Where are the women in web education?

I’m starting a list of women in web education. This means women who are actively teaching web design and development classes in high schools, colleges or other educational institutions. Women who might be a resource for someone looking for a web educator for a conference, a case study, or whatever else may come up. A good example of this type of woman would be Leslie Jensen-Inman, an assistant professor at The University of Tennessee at Chattanooga. I’d like to follow other women like Leslie on this list.

I’m not 100% sure where I’ll keep the list, but I’m hoping it can be a Twitter list. That would be the easiest to maintain for me. If you are a woman in web education or know of a woman in web education, please give me her name and her Twitter handle (if possible). I’ll follow her and add her to the list.

The list can stretch a bit to hold women who are not actively working in classrooms in high schools or colleges, but whose daily work involves teaching others how to do web work. This might mean women who write, offer workshops and seminars on web education topics or run organizations dedicated to teaching people how to do web development. A good example of this type of woman would be Sharron Rush, the head of Knowbility.org. Her daily work is to organize and create training and conference events to help people learn to create accessible web sites. She’s not promoting herself – she’s promoting a cause related to web education. I’d like to follow other women like Sharron on this list.

I’ve started a Twitter list called WomeninWebEducation. You can follow the list. Here are the names I have so far. Lots more are needed.

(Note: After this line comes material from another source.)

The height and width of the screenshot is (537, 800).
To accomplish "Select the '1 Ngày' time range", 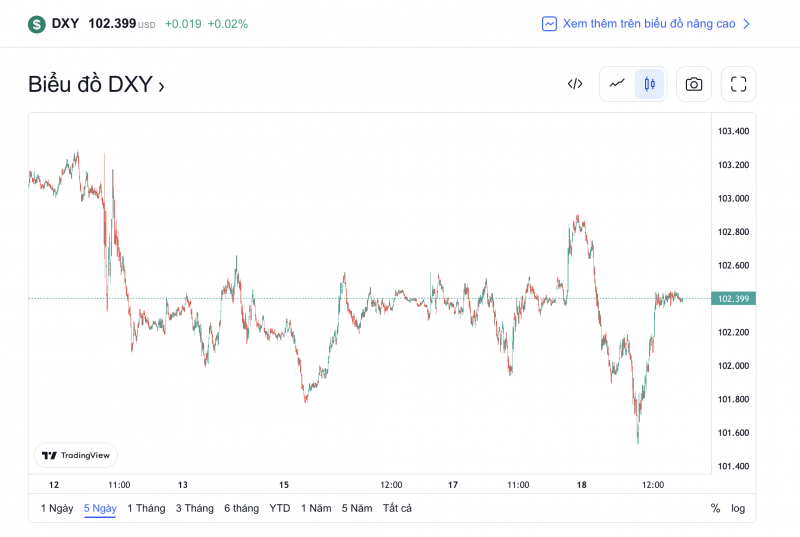I will (x=57, y=508).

Please offer suggestions and names.

20 thoughts on “Where are the women in web education?

  1. Other women to add to the list:
    - Stephanie Sullivan Rewis @stefsull
    - Estelle Weyl @estellevw
    - Kristina Halvorson @halvorson

    BTW – your name field was too short for my full name

  2. Virginia :)
    just saw your post via Twitter and thought I’d speak up ~ I’m not really as high profile as your listed names but I’m teaching webdesign the webstandards way nonetheless.

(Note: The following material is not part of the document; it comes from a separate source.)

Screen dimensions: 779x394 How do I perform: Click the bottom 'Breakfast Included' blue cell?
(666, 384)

    Here’s the website for my ‘design for the web’ course: http://webeyedea.info

    My Twitter name is @prisca_eyedea

    just had a look at your WebTeacher Tips page – what a great collection :) will be back to read up in more depth – thanks :)

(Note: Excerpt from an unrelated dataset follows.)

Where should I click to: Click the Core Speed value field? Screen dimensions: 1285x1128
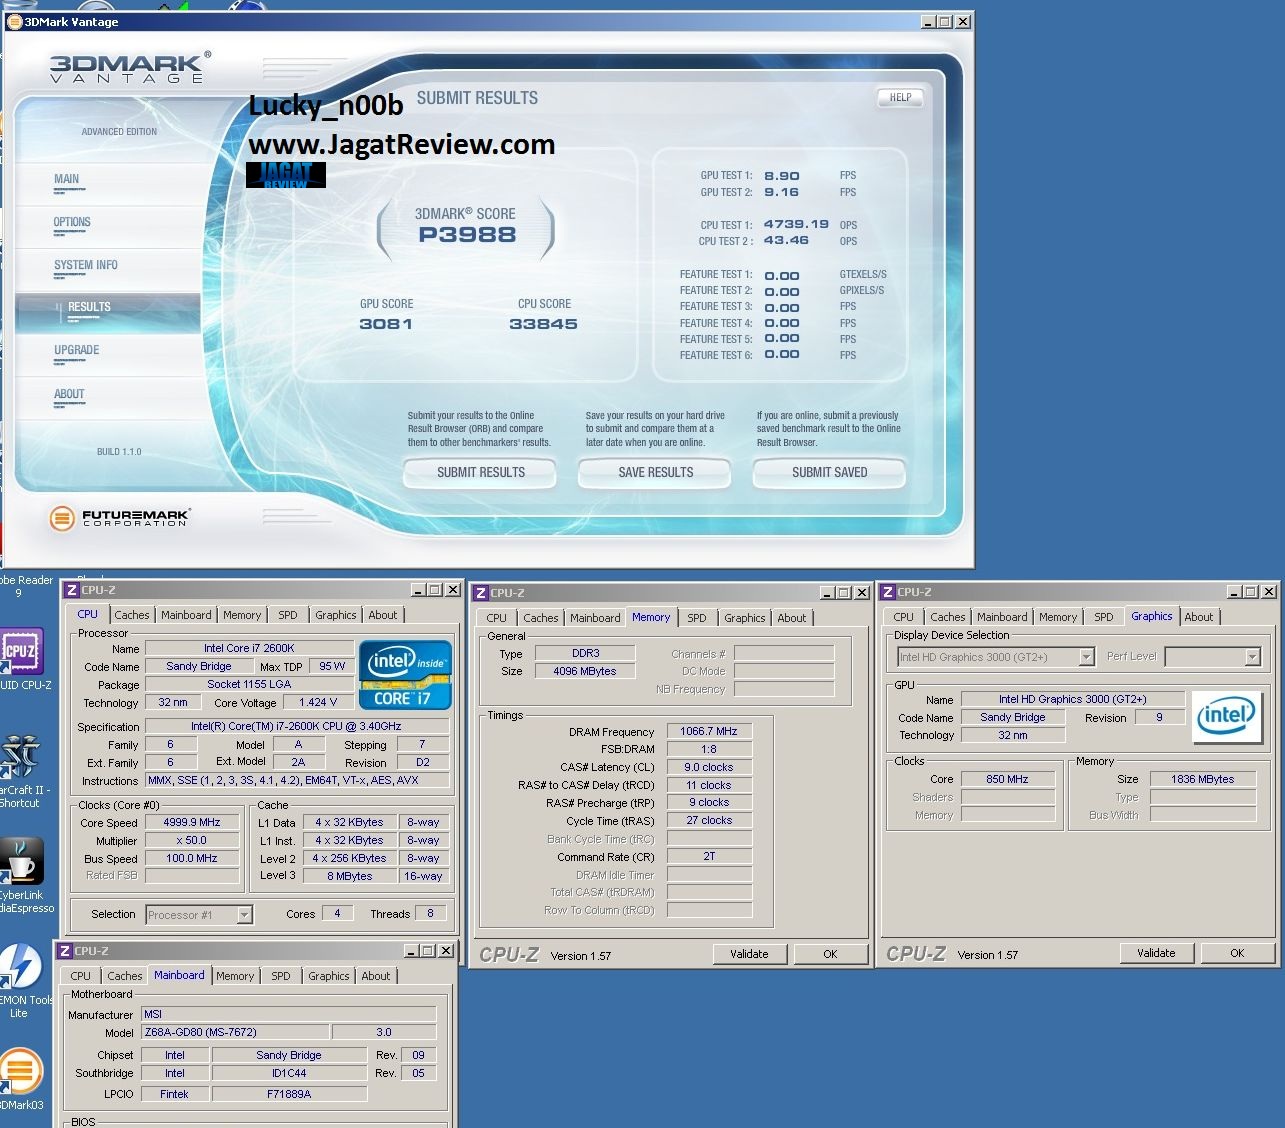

  3. Hi! I’d also add @pattichurch and @leannelabelle to the list.

    I, too, am a teacher at the college level teaching video for the web, web media and digital communication. I also blog about technology in education at my blog Suzemuse. My twitter handle is @suzemuse.

    thanks for compiling this great list!

    • Suzanne, I can’t find Robin Williams on Twitter. There is a Lynda Weinman on Twitter, but I can’t tell if it’s the lynda.com Lynda for sure. That’s the only bad thing about trying to do this on Twitter — not everyone is on Twitter.

  4. Me! I hesitate to add myself to a list that includes such luminaries, but I’ve been teaching degree-level web development at the UK-based Open University for the last six or seven years, and I also run a PHP class at IWA/HWG
    @veronicafrance

  5. Hi Virginia,

    My fellow CommonKnowledge colleague Prisca (above) pointed me at your post. I’d like to mention Suw Charman-Anderson @suw as a great trainer on blogging and the social web. Suw also started the Ada Lovelace day phenomenon, which celebrates women in technology so there’s some synergy there: http://findingada.com

    Although not a formal education teacher, I also train people myself, either 1:1 or through workshops such as this one: http://www.usingmyhead.com/2010/01/06/websites-that-defy-the-reality-triangle-good-fast-and-cheap/ and I’d be honoured to be added to your list :-)

    P.S. Lynda Weinman is my hero – I wrote about her for the first Ada Lovelace day. SHE ROCKS!